### WHAT YOU SHOULD DO:
The material below has pictures in it. Set down only the lines from the line containing "Screenshot is 430x2576." through the line containing "significado (43, 1726)", word for word, and leave the pictures behind.

### RECORDS FOR THE EXERCISE:
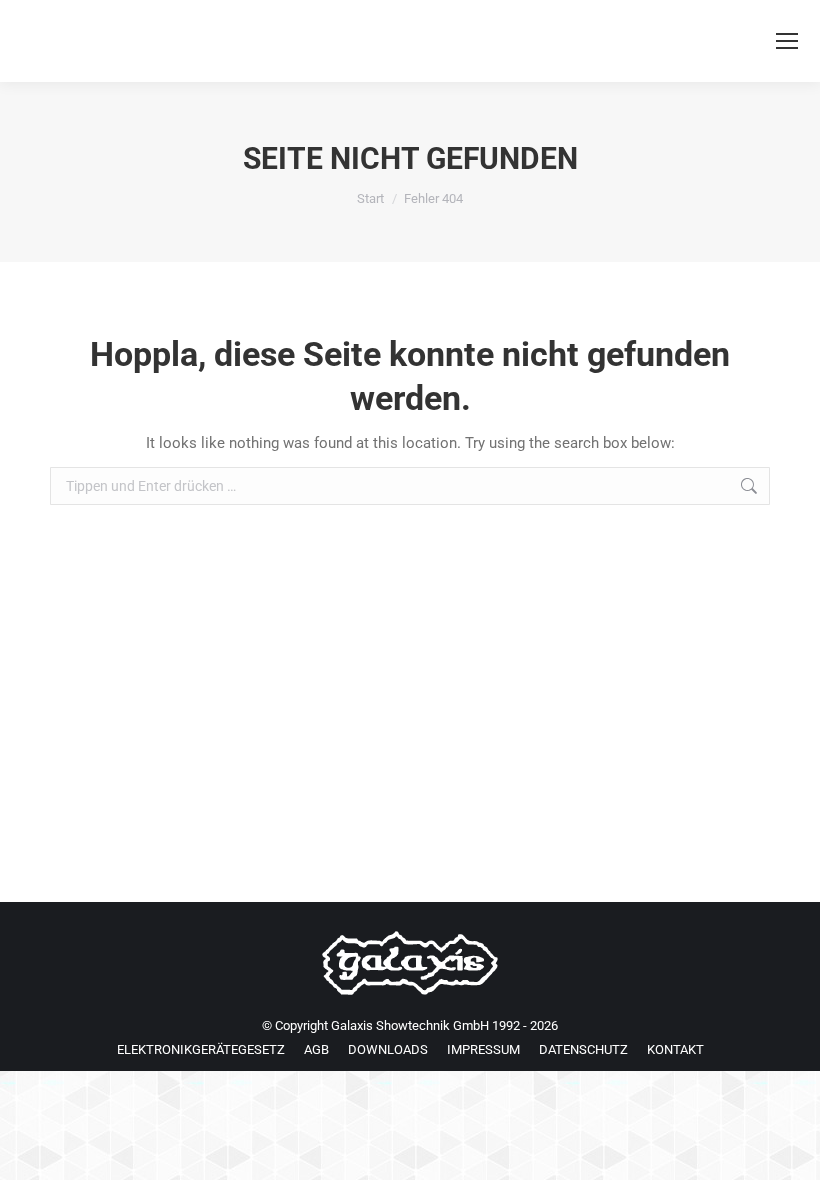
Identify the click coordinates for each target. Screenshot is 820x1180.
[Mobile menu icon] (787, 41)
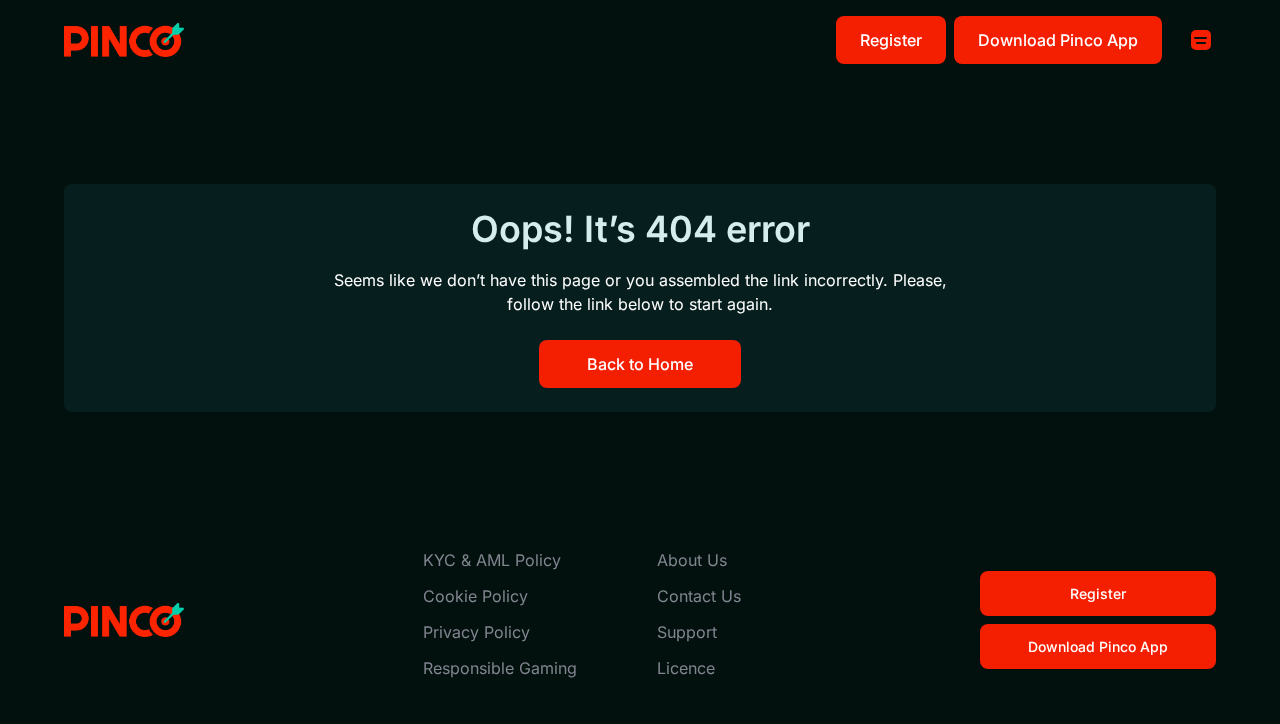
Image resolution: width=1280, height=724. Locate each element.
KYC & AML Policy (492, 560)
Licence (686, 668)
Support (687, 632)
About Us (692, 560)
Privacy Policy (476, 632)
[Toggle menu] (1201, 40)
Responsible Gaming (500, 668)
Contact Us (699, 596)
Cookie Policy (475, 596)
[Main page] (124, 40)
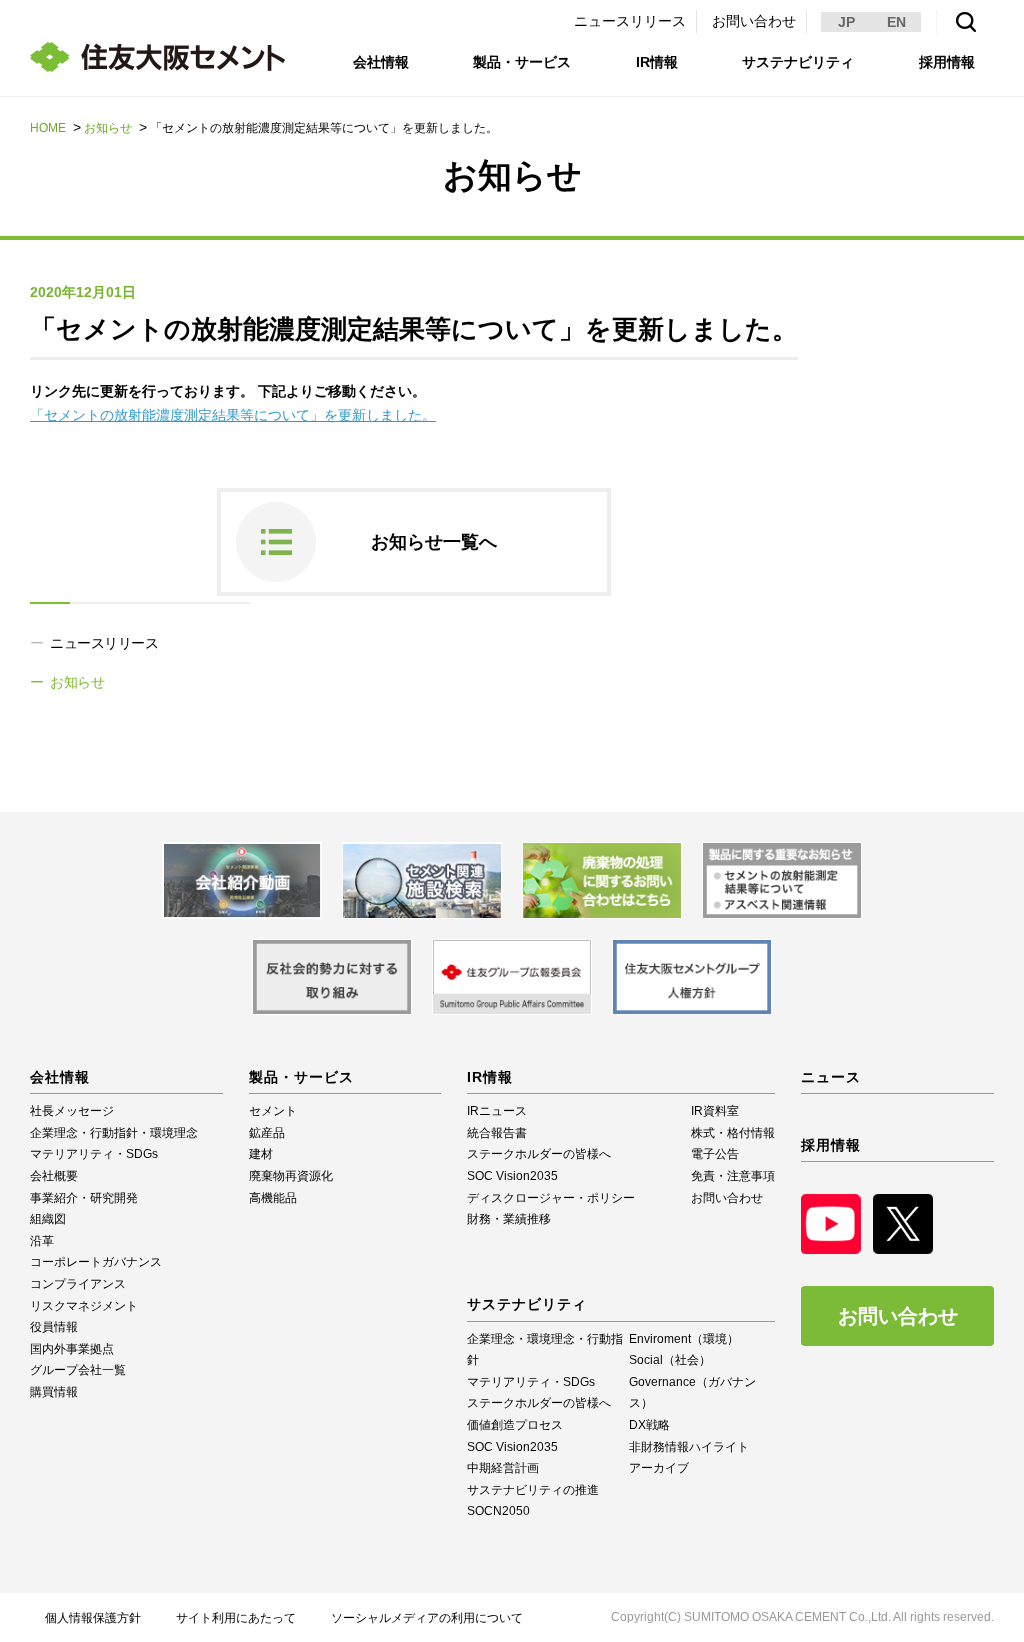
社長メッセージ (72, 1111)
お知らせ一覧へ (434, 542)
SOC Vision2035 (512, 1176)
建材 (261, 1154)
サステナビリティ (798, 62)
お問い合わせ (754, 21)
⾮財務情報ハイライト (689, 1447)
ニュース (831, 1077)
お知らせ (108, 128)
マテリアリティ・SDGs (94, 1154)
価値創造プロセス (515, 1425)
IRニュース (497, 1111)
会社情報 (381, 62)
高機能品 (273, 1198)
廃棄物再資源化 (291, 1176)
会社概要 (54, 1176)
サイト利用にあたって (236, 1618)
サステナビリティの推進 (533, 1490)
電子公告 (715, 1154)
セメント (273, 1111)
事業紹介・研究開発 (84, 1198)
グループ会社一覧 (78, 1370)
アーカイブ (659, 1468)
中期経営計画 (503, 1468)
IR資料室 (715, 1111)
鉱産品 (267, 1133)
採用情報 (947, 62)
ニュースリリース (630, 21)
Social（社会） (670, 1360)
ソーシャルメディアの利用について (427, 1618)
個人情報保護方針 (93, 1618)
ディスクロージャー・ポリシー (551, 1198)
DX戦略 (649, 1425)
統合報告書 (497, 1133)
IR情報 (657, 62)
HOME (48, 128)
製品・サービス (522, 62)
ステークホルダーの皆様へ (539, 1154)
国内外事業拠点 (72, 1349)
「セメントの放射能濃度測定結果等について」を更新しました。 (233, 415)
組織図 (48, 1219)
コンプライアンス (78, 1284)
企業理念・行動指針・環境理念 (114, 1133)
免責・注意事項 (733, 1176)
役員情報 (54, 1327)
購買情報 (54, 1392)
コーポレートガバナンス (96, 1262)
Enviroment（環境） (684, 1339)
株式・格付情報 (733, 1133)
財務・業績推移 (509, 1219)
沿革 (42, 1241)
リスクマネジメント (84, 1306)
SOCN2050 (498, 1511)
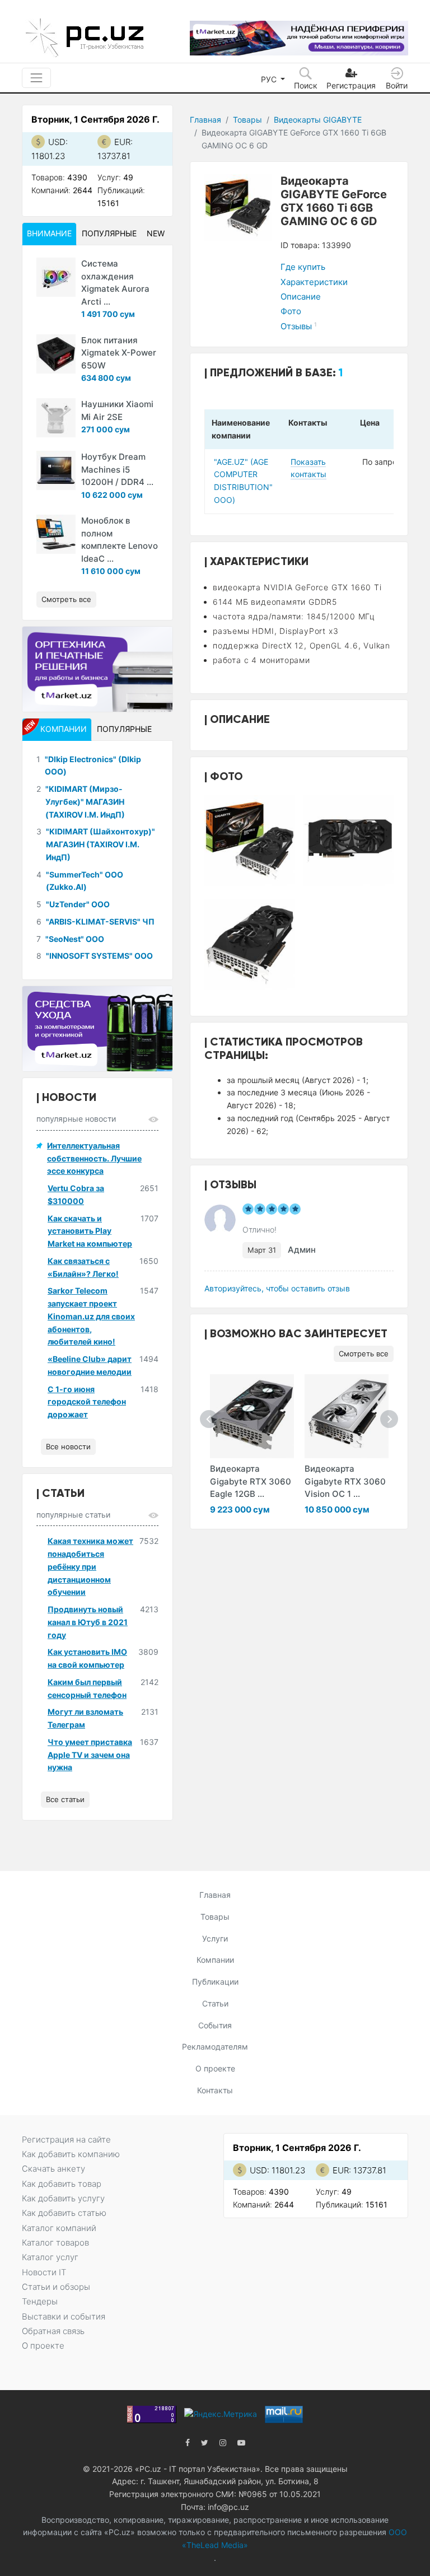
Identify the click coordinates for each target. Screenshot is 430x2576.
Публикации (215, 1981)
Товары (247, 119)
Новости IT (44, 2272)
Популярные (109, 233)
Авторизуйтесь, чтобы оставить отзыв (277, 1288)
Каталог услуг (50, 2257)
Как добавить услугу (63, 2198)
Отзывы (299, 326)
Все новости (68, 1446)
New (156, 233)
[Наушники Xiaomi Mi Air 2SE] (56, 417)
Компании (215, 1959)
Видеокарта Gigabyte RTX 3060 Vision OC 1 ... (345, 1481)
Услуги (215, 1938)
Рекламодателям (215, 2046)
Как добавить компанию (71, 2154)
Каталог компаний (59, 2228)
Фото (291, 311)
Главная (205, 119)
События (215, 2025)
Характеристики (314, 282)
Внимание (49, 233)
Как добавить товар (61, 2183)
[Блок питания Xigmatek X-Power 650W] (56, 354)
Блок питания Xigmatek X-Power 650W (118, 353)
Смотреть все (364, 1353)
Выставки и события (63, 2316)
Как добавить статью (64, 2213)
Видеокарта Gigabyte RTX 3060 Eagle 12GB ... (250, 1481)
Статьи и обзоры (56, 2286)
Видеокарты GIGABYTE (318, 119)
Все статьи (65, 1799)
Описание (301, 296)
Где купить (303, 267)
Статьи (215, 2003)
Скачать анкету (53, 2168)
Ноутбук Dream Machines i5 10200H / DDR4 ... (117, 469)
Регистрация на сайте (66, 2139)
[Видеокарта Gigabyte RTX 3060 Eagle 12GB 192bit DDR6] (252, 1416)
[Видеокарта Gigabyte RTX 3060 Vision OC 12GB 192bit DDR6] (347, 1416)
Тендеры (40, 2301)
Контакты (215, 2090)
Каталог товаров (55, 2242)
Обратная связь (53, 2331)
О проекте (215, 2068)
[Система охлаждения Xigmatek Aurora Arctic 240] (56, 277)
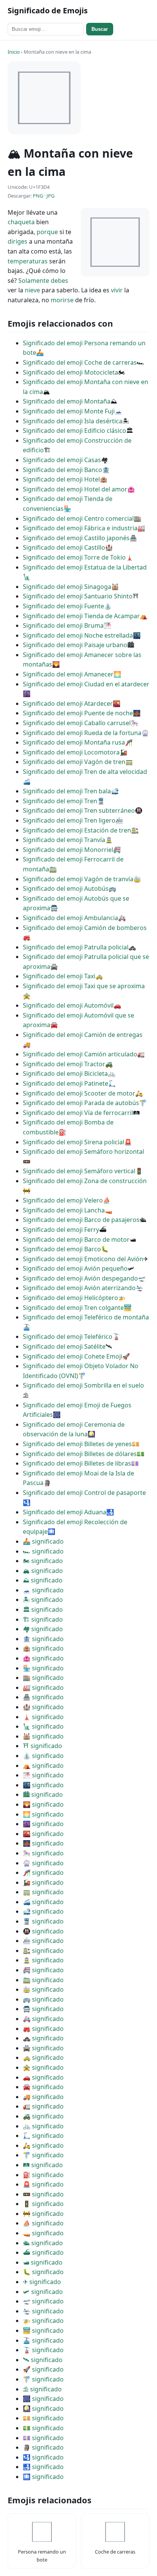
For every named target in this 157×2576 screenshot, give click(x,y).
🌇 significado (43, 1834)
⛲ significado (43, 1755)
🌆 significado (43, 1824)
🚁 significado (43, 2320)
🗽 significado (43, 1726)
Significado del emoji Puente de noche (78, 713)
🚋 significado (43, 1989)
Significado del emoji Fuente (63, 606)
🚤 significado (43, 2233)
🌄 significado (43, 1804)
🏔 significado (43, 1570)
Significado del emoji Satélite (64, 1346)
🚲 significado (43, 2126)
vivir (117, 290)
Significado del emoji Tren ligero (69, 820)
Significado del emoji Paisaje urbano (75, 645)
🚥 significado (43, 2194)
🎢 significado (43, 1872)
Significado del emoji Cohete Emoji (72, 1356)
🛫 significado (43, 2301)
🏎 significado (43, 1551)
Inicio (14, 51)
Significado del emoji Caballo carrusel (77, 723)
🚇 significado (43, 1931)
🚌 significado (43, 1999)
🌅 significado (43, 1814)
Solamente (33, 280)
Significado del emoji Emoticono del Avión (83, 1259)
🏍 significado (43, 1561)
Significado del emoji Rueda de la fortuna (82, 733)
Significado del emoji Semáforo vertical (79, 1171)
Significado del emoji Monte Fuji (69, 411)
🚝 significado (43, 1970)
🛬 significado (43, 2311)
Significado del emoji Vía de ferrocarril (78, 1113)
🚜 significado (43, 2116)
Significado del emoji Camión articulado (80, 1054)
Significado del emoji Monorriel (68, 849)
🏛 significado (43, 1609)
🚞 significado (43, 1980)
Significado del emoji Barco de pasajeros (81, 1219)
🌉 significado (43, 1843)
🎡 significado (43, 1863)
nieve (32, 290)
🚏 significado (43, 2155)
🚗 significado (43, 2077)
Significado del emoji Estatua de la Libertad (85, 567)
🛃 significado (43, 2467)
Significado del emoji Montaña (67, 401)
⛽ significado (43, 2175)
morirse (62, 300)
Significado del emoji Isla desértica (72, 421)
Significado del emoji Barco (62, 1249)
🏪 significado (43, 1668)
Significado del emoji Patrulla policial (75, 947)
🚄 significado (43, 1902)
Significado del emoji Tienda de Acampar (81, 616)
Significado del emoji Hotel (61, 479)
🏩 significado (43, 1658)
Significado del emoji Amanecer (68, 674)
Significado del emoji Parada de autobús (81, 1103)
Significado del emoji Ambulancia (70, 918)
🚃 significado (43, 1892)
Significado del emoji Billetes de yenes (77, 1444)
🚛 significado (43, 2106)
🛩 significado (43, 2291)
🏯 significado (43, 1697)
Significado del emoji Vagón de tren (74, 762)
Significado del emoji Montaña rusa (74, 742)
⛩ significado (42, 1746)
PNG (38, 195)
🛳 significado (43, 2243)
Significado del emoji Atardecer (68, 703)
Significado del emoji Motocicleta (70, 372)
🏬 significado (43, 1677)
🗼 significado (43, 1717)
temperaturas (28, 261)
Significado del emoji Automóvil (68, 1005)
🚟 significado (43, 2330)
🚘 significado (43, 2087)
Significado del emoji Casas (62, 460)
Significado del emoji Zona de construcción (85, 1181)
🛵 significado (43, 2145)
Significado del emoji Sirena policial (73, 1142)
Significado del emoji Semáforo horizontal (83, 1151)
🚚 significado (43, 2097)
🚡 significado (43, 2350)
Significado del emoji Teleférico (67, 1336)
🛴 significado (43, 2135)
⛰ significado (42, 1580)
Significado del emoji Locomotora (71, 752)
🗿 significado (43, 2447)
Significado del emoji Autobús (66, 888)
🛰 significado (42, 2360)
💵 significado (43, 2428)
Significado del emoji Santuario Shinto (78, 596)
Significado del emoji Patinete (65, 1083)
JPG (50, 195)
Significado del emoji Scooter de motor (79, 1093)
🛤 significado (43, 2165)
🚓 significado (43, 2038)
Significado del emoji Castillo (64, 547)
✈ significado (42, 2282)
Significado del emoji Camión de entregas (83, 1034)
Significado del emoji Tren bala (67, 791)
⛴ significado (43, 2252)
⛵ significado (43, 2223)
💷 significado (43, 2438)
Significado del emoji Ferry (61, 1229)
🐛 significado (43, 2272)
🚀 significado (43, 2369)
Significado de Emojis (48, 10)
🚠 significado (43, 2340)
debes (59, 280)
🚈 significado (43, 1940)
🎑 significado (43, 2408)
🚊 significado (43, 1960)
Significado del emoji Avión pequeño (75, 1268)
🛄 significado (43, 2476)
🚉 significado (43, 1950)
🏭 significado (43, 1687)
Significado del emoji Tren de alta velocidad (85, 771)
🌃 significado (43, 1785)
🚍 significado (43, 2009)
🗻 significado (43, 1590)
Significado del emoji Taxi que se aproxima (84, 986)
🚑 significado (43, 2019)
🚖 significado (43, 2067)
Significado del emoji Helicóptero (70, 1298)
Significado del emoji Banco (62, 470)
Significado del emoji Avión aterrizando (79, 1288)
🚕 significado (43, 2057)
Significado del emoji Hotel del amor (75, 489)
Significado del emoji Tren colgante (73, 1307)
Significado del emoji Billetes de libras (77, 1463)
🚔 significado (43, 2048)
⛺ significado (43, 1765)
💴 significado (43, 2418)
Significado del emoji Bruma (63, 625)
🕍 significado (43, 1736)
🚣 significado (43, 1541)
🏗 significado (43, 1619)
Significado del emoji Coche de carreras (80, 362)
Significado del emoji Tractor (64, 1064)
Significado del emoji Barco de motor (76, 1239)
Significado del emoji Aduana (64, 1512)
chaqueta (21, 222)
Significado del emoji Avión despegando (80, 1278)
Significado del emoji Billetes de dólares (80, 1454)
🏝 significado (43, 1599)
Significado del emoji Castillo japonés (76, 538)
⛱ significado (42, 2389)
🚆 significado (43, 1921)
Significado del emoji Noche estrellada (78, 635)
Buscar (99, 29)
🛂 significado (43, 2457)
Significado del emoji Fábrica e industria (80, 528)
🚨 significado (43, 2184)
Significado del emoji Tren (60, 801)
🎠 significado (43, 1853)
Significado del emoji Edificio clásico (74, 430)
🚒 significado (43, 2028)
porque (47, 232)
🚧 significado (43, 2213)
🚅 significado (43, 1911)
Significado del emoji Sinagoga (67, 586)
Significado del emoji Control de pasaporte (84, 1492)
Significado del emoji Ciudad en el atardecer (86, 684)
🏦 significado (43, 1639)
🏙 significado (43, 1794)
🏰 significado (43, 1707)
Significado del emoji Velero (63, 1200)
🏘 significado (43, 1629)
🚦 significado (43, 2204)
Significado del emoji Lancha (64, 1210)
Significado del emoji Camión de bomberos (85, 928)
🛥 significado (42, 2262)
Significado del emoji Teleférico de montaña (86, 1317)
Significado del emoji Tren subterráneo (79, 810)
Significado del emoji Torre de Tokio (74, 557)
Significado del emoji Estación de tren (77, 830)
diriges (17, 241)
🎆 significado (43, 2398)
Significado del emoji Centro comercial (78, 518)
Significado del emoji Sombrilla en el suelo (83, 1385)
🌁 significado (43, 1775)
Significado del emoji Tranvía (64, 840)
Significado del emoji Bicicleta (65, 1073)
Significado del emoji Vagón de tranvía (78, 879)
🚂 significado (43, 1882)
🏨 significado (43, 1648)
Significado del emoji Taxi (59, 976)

### ANSWER TO THE PROBLEM:
Identify the click coordinates for each target. Screenshot is 430x2576.
Публикации (215, 1981)
Товары (247, 119)
Новости IT (44, 2272)
Популярные (109, 233)
Авторизуйтесь, чтобы оставить отзыв (277, 1288)
Каталог услуг (50, 2257)
Как добавить услугу (63, 2198)
Отзывы (299, 326)
Все новости (68, 1446)
New (156, 233)
[Наушники Xiaomi Mi Air 2SE] (56, 417)
Компании (215, 1959)
Видеокарта Gigabyte RTX 3060 Vision OC 1 ... (345, 1481)
Услуги (215, 1938)
Рекламодателям (215, 2046)
Как добавить компанию (71, 2154)
Каталог компаний (59, 2228)
Фото (291, 311)
Главная (205, 119)
События (215, 2025)
Характеристики (314, 282)
Внимание (49, 233)
Как добавить товар (61, 2183)
[Блок питания Xigmatek X-Power 650W] (56, 354)
Блок питания Xigmatek X-Power 650W (118, 353)
Смотреть все (364, 1353)
Выставки и события (63, 2316)
Как добавить статью (64, 2213)
Видеокарта Gigabyte RTX 3060 Eagle 12GB ... (250, 1481)
Статьи и обзоры (56, 2286)
Видеокарты GIGABYTE (318, 119)
Все статьи (65, 1799)
Описание (301, 296)
Где купить (303, 267)
Статьи (215, 2003)
Скачать анкету (53, 2168)
Ноутбук Dream Machines i5 10200H / DDR4 ... (117, 469)
Регистрация на сайте (66, 2139)
[Видеокарта Gigabyte RTX 3060 Eagle 12GB 192bit DDR6] (252, 1416)
[Видеокарта Gigabyte RTX 3060 Vision OC 12GB 192bit DDR6] (347, 1416)
Тендеры (40, 2301)
Контакты (215, 2090)
Каталог товаров (55, 2242)
Обратная связь (53, 2331)
О проекте (215, 2068)
[Система охлаждения Xigmatek Aurora Arctic 240] (56, 277)
For every named target in this 157×2576 screenshot, give click(x,y).
🌇 significado (43, 1834)
⛲ significado (43, 1755)
🌆 significado (43, 1824)
🚁 significado (43, 2320)
🗽 significado (43, 1726)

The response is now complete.